Tumbak ini hanya berguna melawan kincir raksasa.”
Lalu kau tergopoh gopoh membawakan
wayang-wayang punakawan yang memiliki manuk besar
“Bukan ini maksudku.
Aku ngin senjata-senjata Kali ,”teriak Don Kisot itu memakimu
“Beri aku cakra, sangha , aksamala, pasa, khadga, trisula, gada, khetaka, sula
Semua yang dipegang delapan tangan Kali di kuburan”

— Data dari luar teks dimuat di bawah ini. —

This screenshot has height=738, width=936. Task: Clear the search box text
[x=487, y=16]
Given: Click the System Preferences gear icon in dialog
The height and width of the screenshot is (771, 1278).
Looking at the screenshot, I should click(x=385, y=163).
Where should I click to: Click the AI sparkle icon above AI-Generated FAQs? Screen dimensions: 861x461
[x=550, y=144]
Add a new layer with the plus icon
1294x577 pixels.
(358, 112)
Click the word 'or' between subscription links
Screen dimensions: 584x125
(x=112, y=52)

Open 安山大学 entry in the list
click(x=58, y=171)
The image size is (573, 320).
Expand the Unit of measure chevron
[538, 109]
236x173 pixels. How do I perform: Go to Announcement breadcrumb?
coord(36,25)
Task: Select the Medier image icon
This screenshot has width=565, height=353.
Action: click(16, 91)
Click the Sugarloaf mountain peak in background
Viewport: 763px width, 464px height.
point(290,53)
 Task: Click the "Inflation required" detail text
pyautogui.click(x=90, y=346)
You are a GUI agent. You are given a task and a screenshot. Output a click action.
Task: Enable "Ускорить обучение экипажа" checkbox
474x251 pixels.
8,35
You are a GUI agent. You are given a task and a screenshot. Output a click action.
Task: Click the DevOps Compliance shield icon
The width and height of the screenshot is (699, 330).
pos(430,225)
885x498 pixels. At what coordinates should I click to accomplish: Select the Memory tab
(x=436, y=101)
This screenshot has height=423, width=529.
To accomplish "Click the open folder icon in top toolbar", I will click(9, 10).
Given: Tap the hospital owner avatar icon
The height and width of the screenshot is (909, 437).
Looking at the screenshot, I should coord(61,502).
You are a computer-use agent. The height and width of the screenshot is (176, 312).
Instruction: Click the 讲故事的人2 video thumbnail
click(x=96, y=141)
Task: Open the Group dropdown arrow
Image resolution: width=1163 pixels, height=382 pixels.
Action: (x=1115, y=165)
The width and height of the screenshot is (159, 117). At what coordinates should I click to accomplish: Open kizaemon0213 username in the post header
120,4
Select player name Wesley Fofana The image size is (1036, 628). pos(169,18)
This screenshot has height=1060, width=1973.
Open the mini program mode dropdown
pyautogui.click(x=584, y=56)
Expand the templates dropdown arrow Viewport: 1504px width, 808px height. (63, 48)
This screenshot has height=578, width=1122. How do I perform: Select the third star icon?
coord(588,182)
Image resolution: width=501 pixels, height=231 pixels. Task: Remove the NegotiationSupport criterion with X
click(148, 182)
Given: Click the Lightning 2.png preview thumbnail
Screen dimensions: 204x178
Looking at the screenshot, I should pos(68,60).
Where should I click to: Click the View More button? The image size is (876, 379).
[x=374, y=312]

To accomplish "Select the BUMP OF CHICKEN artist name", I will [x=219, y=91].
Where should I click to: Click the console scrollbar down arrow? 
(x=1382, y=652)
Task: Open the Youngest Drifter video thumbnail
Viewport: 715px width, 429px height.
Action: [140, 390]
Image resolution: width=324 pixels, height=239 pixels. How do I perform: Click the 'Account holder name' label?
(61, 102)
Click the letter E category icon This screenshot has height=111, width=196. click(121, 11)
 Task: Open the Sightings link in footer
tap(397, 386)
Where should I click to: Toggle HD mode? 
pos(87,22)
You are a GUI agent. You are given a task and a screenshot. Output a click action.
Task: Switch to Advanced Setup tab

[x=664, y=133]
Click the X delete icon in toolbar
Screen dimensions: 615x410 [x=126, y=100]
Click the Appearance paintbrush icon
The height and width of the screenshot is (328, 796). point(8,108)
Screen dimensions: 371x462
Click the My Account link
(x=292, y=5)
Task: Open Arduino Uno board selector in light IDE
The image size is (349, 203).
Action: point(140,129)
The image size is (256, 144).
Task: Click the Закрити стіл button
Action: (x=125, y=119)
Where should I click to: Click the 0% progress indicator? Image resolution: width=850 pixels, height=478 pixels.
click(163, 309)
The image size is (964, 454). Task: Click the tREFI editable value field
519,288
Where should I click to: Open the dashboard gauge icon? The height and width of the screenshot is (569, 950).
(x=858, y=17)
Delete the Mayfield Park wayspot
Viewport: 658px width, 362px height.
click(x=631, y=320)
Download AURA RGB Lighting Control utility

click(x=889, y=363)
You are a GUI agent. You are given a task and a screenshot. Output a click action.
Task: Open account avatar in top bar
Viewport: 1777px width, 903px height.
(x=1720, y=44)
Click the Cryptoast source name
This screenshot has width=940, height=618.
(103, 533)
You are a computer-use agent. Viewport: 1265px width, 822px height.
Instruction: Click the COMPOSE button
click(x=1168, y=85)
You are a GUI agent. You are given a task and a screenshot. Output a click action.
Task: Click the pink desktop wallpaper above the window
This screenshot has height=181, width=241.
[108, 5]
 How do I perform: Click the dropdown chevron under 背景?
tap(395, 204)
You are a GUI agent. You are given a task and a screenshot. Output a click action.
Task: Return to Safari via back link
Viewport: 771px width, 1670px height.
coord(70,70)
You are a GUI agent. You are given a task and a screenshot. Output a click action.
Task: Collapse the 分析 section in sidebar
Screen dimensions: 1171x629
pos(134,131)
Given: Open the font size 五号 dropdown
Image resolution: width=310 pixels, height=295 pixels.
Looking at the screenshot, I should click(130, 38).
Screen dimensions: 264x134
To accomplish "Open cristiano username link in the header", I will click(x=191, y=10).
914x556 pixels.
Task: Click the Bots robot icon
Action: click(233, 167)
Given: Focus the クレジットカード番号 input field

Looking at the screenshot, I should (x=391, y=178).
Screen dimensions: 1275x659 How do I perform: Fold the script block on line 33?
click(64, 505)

“Cobalah dulu,” katamu tenang
Seraya menghisap kretek
Don Kisot – yang suka membual tentang senja itu menyerah
Semua wayang berkelamin jumbo itu
diacungkan ke langit
Seakan penisnya menghujam zenith
Hong Wilaheng
Ajaib. Awan itu bergerak pelan
menumpahkan hujan deras
di vihara. Bhane-bhante terkejut butirannya bagai es
“Ini bukan hujan Sapardi,”pekik mereka
Sementara studiomu terik bagai gurun pasir
Hutan Kota
:Vivin
Jenis patung apakah yang cocok ditinggalkan
Setelah semuanya kembali sepi
Di hutan buatan ini ?
Patung seorang termangu tak laku – mirip The Thinker
Memandang kosong ke arah seorang kurator tua
Yang pada malam preview
menjauhkan diri dari tamu-tamu ?
Hutan ini ingin bersendawa
tentang harga-harga molek
patung patung abstrak acara barbecue
pembukaan malam seni terhormat
Hutan ini bergurau
Seandainya yang datang
Bukan nyonya-nyonya pemilik galeri
Pemuji tubuh-tubuh deformasi
Tapi pecinta binatang
yang memikirkan hewan-hewan di kebon binatang
yang bunuh diri
atau diungsikan tatkala perang
Tentu kota ini jauh dari kemunafikan
Seno Joko Suyono, pernah kuliah di Fakultas Filsafat UGM dan kemudian arkeologi UI. Mendirikan Borobudur Writers and Cultural Festival (BWCF) di tahun 2012. Dan menjadi kurator progamnya sampai sekarang. Telah menerbitkan dua novel: Tak Ada Santo Dari Sirkus dan Kuil di Dasar Laut. Kumpulan naskah drama: A Flood On Java dan kumpulan buku puisi: Di Teater Dionysus. Mengajar di Prodi Teater Institut Kesenian Jakarta (IKJ).